Tuesday, October 5, 2010

EEUU: Lehigh Valley cement industry decries construction of Staten Island cement import terminal

A union representing Lehigh Valley cement workers objects to the use of $28 million in federal stimulus funds to help build a shipping terminal that it says will make it easier to import foreign cement.
The $51.7 million terminal in Staten Island, N.Y., is being built by Cementos Lima of Peru, according to Jonathan Wolfel, representing district council No. 1 of the Lehigh Valley United Steelworkers Union.
The union represents workers at local cement plants including Essroc in Nazareth and Keystone in East Allen Township. Teamsters Local 773 represents workers at Hercules in Stockertown.
Wolfel said Thursday it doesn't make sense for U.S. tax dollars to pay for a terminal that will undercut the cement industry in Eastern Pennsylvania.
He said Thursday that as a result of the terminal's construction, foreign cement will be used to rebuild ground zero, site of the Sept. 11, 2001, terrorist airplane attack on the World Trade Center.
Terminal boosters say the terminal makes cement readily available to the building trades in the New York metropolitan area and eliminates heavy truck damage to local roads caused by cement haulers driving from the Lehigh Valley.
But that could cost local workers their jobs, according to Wolfel.
In a letter to another union official, Wolfel said Keystone Cement Co. recently completed a $200 million modernization and expansion of its Bath plant.
"If Keystone elected not to make this investment, the facility would have been permanently shut down and 170 (union) members would be out of work," Wolfel said. "Keystone made the investment believing that the stimulus package would result in rebuilding our roads and bridges."
Keystone officials did not return phone calls Friday.
Essroc's director of communications Marco Barbesta on Friday said of the terminal, "We're not happy about it. I don't think there is justification to bring cement in from Peru, especially with the economy in the state it is now. How many jobs will be destroyed?"

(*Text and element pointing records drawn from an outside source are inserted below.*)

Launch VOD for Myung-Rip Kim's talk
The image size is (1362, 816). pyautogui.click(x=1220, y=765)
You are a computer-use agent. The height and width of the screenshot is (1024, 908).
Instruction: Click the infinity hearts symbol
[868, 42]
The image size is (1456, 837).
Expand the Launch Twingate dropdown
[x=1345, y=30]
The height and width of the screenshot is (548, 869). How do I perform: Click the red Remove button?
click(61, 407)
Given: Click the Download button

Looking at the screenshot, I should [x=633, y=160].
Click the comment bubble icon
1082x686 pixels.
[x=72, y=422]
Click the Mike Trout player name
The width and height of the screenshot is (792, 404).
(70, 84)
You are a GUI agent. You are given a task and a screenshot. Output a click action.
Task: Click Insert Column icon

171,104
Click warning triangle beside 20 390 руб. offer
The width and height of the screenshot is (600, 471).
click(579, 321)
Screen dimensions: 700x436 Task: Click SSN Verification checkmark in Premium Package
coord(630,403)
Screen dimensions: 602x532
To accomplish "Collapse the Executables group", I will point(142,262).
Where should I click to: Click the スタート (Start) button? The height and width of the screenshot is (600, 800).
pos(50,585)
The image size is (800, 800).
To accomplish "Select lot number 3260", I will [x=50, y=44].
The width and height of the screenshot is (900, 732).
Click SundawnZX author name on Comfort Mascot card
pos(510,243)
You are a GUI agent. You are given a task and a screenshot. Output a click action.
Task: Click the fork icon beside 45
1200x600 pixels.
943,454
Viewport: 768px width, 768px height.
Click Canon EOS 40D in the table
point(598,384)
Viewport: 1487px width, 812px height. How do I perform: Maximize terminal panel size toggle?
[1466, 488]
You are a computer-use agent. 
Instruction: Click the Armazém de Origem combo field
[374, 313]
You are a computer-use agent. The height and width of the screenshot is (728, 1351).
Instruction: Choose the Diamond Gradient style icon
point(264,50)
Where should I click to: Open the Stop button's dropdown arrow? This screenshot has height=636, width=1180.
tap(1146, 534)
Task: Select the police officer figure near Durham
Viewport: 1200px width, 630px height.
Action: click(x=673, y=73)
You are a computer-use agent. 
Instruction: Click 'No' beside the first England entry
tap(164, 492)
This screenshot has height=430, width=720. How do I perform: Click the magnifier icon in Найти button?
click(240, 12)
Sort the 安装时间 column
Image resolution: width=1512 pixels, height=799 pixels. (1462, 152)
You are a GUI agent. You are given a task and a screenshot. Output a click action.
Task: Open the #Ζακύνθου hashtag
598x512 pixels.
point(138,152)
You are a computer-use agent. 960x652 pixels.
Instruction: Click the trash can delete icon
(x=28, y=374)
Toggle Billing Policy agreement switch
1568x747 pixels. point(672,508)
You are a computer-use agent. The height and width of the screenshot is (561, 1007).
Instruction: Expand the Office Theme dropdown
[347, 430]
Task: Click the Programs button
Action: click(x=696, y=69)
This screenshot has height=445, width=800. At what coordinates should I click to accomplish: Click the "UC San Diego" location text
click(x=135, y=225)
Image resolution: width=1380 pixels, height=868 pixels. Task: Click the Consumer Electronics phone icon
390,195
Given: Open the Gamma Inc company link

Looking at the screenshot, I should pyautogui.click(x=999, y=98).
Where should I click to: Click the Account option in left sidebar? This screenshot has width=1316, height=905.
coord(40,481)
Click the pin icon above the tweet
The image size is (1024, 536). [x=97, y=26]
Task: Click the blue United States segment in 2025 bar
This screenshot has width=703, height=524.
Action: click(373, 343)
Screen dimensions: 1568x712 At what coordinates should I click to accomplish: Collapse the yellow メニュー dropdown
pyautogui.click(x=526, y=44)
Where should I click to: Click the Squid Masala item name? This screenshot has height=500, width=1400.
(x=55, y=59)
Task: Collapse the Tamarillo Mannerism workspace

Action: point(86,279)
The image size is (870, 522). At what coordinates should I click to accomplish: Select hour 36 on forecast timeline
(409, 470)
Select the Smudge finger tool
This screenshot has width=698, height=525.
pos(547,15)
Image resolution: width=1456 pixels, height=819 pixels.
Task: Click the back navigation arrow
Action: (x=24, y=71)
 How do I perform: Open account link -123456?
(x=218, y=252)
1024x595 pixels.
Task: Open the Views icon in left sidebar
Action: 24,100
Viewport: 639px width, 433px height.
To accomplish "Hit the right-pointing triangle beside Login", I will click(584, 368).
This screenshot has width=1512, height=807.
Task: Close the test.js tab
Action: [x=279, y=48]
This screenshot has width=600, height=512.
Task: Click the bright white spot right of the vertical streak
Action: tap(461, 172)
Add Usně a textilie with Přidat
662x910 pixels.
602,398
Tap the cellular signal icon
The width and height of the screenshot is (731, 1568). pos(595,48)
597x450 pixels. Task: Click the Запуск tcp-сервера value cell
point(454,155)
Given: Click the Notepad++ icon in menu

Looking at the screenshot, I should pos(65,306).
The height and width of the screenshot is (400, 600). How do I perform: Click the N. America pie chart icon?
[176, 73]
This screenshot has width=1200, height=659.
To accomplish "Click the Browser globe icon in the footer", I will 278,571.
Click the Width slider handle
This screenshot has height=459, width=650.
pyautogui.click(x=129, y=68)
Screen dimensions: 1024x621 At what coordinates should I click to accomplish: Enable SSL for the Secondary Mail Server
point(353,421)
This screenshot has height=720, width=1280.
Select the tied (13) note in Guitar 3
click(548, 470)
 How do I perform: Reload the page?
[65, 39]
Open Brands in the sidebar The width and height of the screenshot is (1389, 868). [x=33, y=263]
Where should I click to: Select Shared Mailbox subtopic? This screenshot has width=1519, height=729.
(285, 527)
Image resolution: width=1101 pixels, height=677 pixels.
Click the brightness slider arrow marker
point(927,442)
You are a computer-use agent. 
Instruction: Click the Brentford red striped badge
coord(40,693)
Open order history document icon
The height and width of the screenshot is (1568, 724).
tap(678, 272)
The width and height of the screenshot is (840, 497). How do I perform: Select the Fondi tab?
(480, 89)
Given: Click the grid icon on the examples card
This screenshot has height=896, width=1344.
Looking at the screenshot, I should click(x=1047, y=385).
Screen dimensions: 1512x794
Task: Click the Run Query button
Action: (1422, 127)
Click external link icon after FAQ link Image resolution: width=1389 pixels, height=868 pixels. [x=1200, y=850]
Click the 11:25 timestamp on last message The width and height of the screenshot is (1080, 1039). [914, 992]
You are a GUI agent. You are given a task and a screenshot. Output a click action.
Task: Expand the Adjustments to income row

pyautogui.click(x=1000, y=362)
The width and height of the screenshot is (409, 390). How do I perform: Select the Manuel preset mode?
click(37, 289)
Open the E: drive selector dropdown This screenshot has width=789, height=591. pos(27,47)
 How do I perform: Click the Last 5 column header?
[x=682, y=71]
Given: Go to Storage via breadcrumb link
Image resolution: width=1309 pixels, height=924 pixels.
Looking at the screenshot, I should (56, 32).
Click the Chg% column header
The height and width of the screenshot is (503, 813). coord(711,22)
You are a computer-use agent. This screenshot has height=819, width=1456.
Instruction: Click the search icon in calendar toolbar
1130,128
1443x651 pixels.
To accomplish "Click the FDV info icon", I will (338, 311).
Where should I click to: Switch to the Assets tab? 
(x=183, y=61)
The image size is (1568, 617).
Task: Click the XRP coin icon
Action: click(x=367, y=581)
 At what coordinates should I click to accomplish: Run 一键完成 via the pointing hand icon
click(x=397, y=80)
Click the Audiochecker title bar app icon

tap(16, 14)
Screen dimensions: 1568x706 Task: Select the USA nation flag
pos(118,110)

Barbesta said companies in the Lehigh Valley have been paying salaries for more than a century.
"In 1960 in the Lehigh Valley there were 13 cement companies operating 60 plants," Barbesta said. "Today there are only five companies left."
According to an article published Nov. 25, 2008, in the Staten Island Advance newspaper, New York politicians participated in the groundbreaking of the cement terminal, which would create 125 jobs.
U.S. Sen. Charles Schumer from New York said the terminal could inject as much as $60 million annually into that state's economy, according to the news report, which said up to 800,000 metric tons of cement could be delivered to the New York metropolitan area.
Schumer did not return phone calls Friday seeking comment. U.S. Sen. Bob Casey also did not return phone calls Friday seeking comment on the terminal's potential impact on the Pennsylvania's cement industry.
The terminal is expected to be competed by the end of this year.